Pour l’édition 2018, on ne peut que se féliciter de la mobilisation massive pour en finir avec l’omerta et lutter contre harcèlement et agissements sexistes avec la mise en œuvre d’un arsenal de mesures préventives et répressives. Le projecteur mis sur les inégalités salariales entre femmes et hommes avec une obligation de résultat désormais fixée aux entreprises est également une innovation pour faire émerger la prise de conscience… et le traitement du problème.

Il ne faut cependant pas oublier que l’inégalité salariale n’est que la résultante de nombreux facteurs qui interviennent tout au long de la carrière.

Pour que les choses bougent réellement en entreprise, une prise en compte « globale » de l’égalité professionnelle est nécessaire. Sensibiliser les recruteurs, par des formations ou des guides, est certes une excellente chose mais ce n’est qu’un des maillons de la chaîne de création des inégalités : surtout n’oublions pas le « facteur humain » ! L’expérience montre que, pour réduire significativement et durablement les biais décisionnels, lors du recrutement comme lors de toute décision managériale ou RH, c’est l’ensemble de la culture d’une organisation qui doit évoluer.

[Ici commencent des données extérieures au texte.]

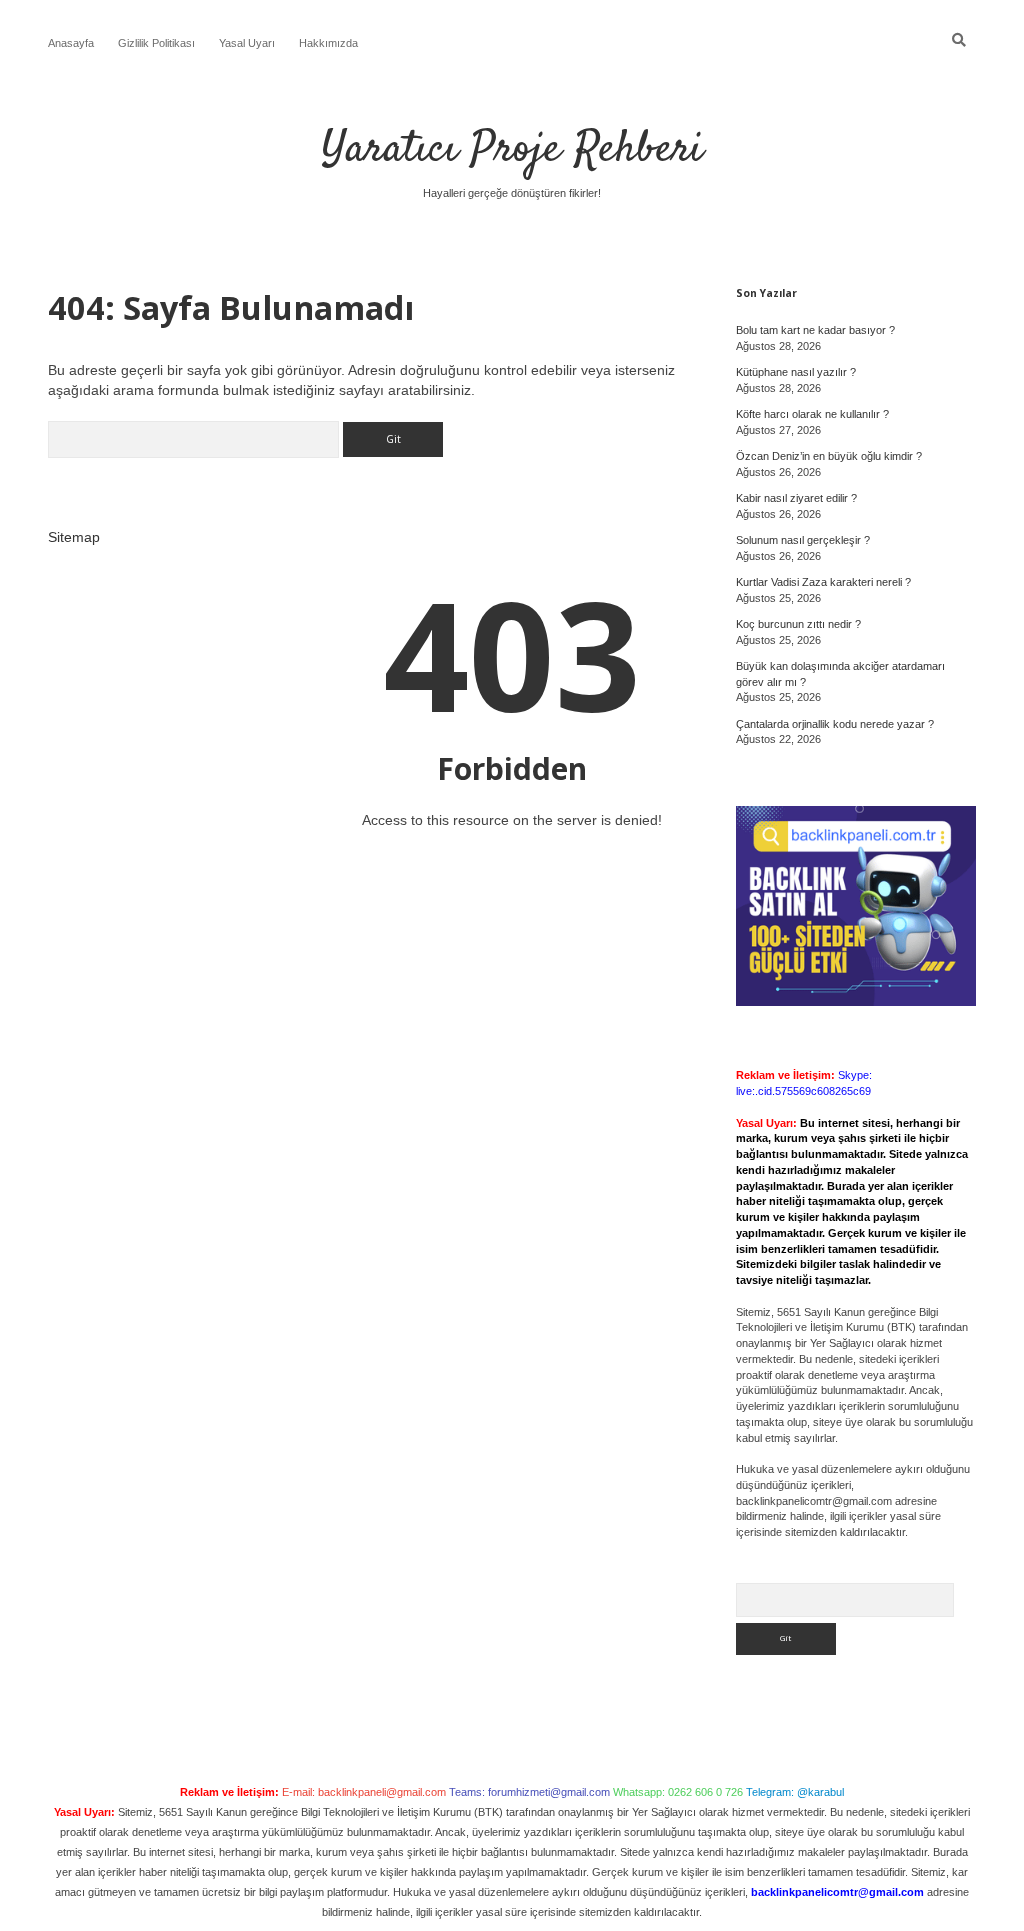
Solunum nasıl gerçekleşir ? (803, 540)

Parce que les décisions impactantes pour l’égalité salariale et l’égalité tout court sont encore très souvent polluées par des biais, il faut absolument mettre en place les conditions qui limitent leurs effets. Pourquoi, par exemple, dans les critères de promotion, la mobilité ou la disponibilité sont-elles encore souvent des facteurs plus valorisés que les compétences ou la qualité du travail accompli ? C’est paradoxal dans un monde en pleine transformation digitale où le travail à distance et le fonctionnement asynchrone ne constituent plus des problèmes. Un grand nettoyage des critères de décision doit donc être engagé pour éliminer ce type de scories issues du passé, d’un monde de l’entreprise « masculino-normé ».

Des processus décisionnels exempts de critères biaisés ne suffiront cependant pas à établir l’égalité si la culture managériale ne change pas : combien de managers continuent-ils toujours à cibler les mêmes cursus de formation exclusivement masculins ? Tout en se désespérant de l’absence des femmes… sans rien faire pour tenter d’en recruter en raisonnant différemment ? Combien remettent à plat les compétences réellement nécessaires et les contraintes d’un poste, en particulier en matière de disponibilité, qui dissuadent les candidatures féminines ?

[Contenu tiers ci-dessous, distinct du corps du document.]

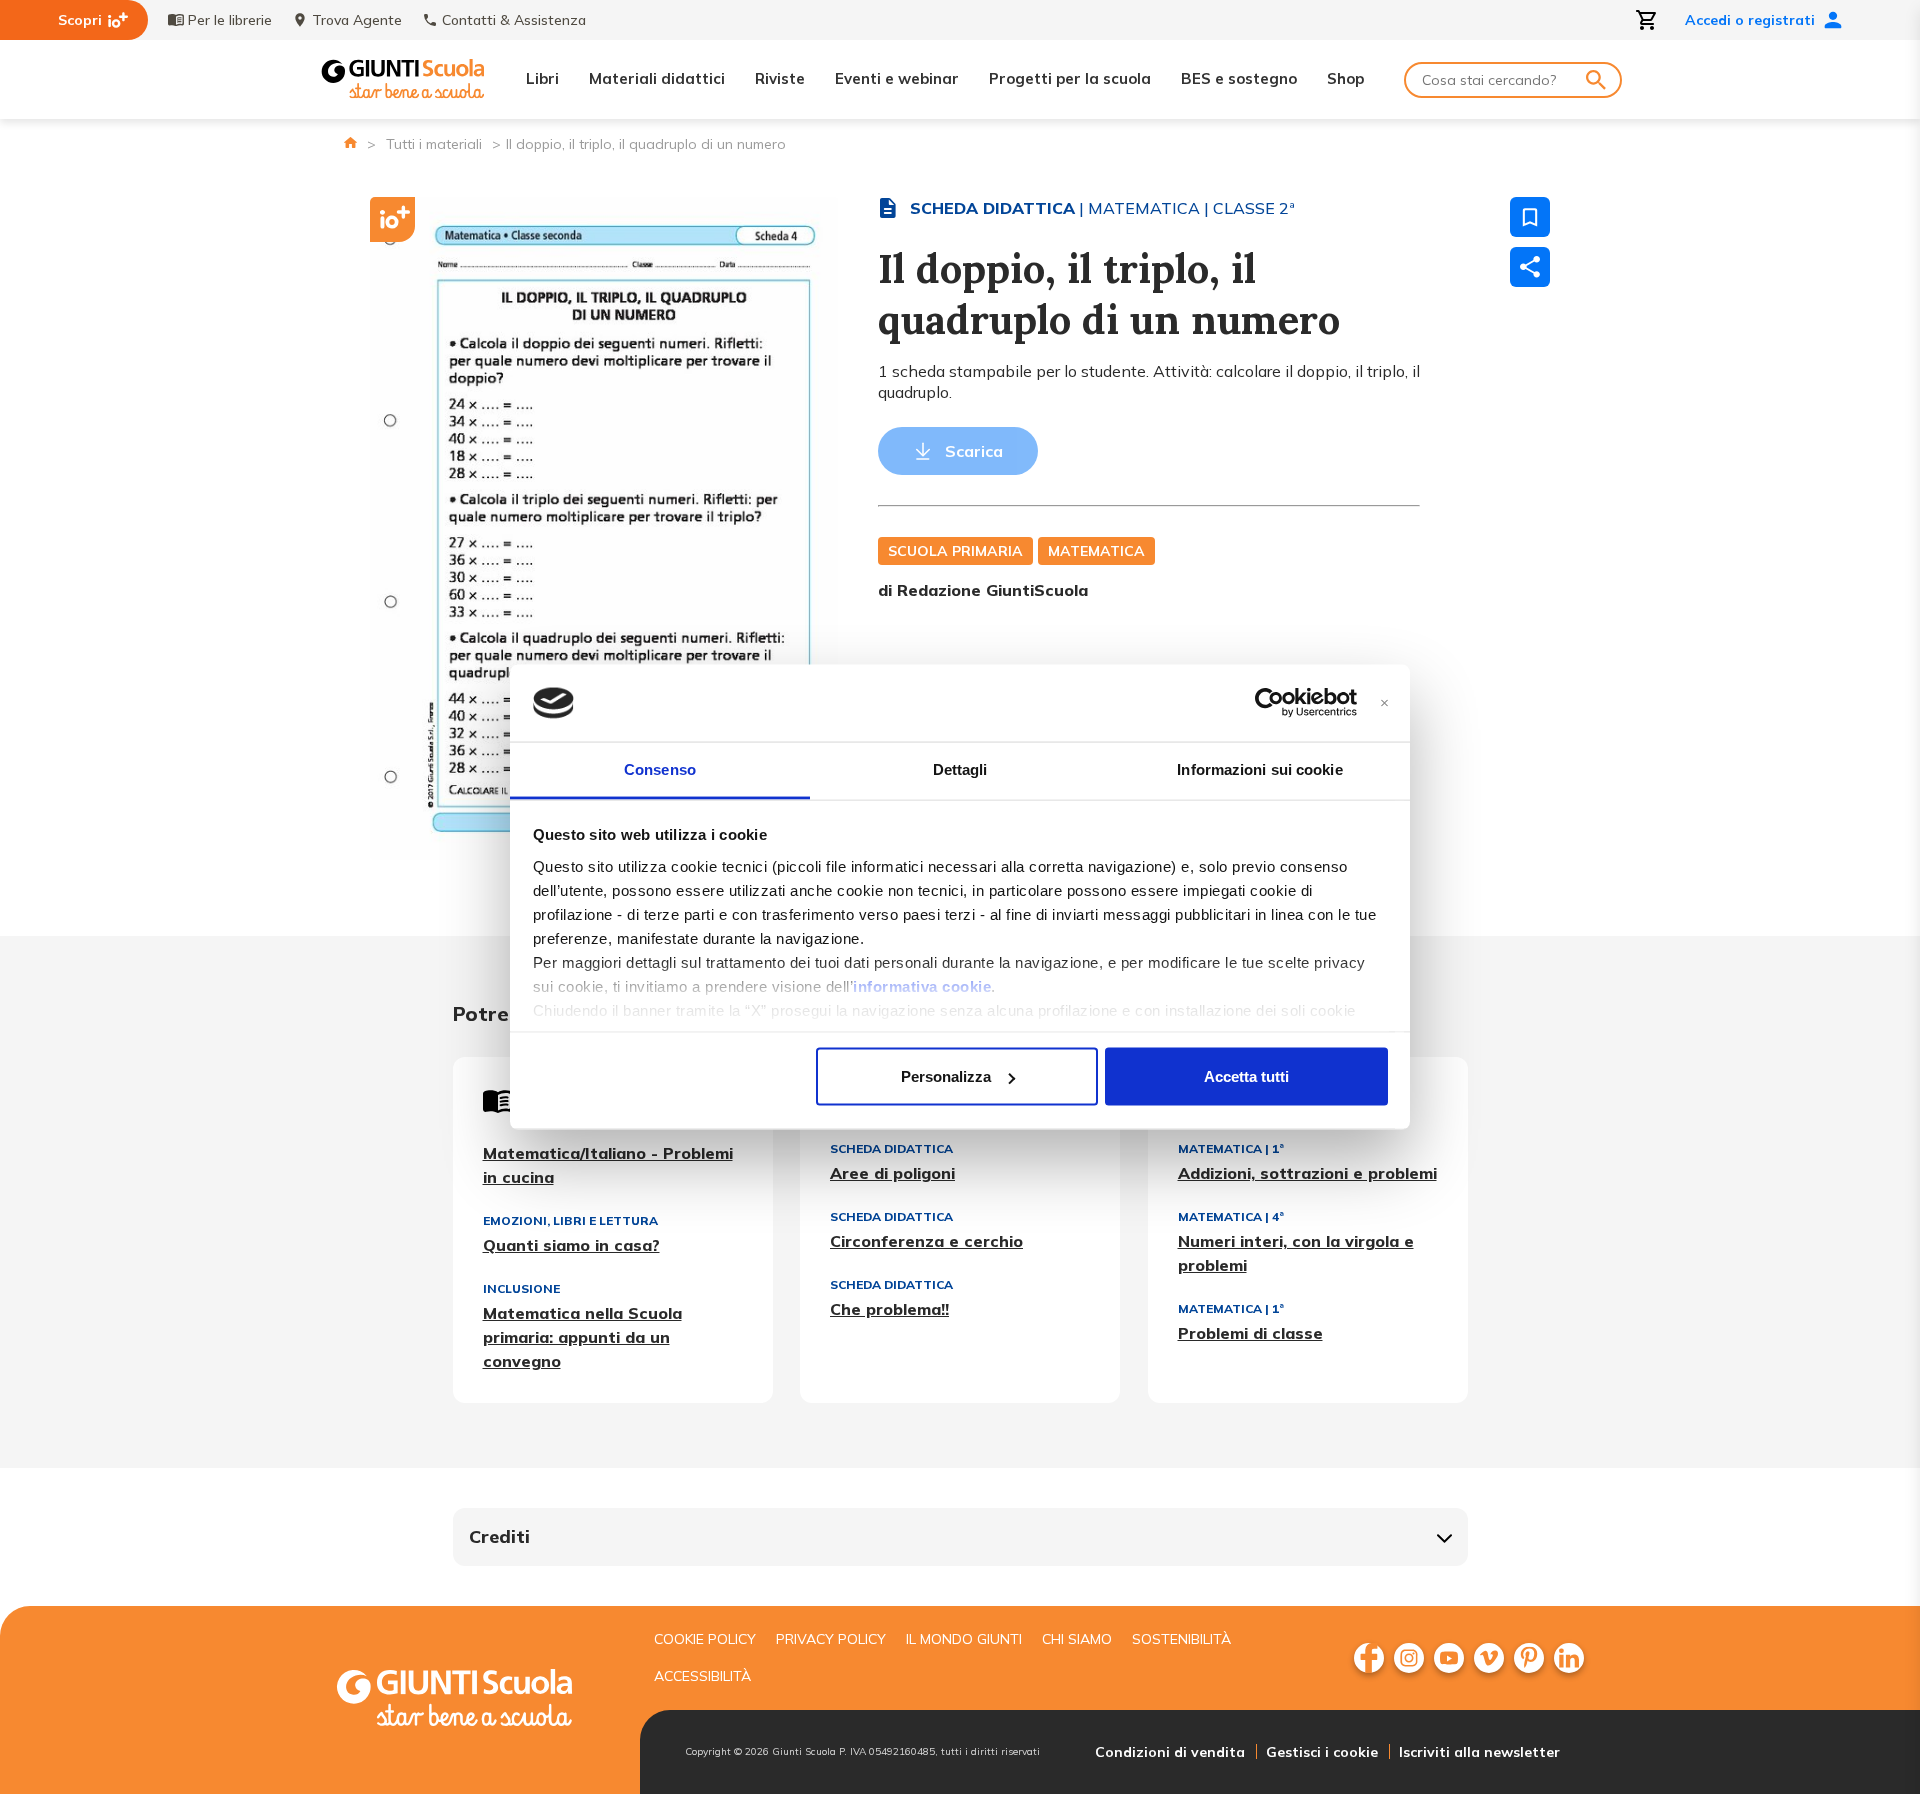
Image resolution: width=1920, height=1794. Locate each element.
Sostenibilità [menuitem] (1181, 1639)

L’actualité se focalise sur les agissements sexistes ou le harcèlement mais, paradoxalement, le plus nocif pour l’égalité ce n’est pas le sexisme hostile que l’on identifie bien désormais. De nombreuses études ont mis en évidence que ce que l’on appelle le sexisme « bienveillant », a plus d’impact négatif sur la carrière des femmes, d’autant qu’il n’est souvent pas conscientisé par ses victimes elles-mêmes. Cette fausse bienveillance, issue d’une vision de la femme fragile et assignée à certains types de tâches, réduit sournoisement le champ des possibles pour les carrières au féminin. Combien de managers ont évité à une « jeune maman » les postes à forts enjeux… pour la préserver ? Combien de décideurs n’ont pas promu une femme à la tête d’une grosse équipe très masculine… pour ne pas la mettre en difficulté ? Combien de postes ne sont pas encore « pensés » pour les femmes avec l’argument de la force physique nécessaire pour leur exercice ?  Comme si les hommes n’appréciaient pas aussi un poste de travail repensé pour être moins pénible.

Un travail en profondeur, multidimensionnel, doit donc être engagé pour faire évoluer la culture managériale des entreprises.

Dans l’approche, il faut éviter de stigmatiser le management et l’engager dans la durée, en lui démontrant ce qu’études et expérience nous apprennent : égalité professionnelle et performance riment.

Un plan d’actions en faveur de l’égalité ne peut reposer uniquement sur de l’événementiel, aussi réussi soit-il. Il ne peut livrer ses fruits que dans un système cohérent ayant intégré l’égalité professionnelle parmi les objectifs stratégiques de l’organisation. Ainsi, l’organisation met en cohérence : engagement et exemplarité des dirigeants, objectifs de progression ambitieux et réalistes, communication non stéréotypée, dispositifs facilitant l’articulation entre vie privée et vie professionnelle, actions d’éducation et d’accompagnement, et bien sûr, moyens alloués.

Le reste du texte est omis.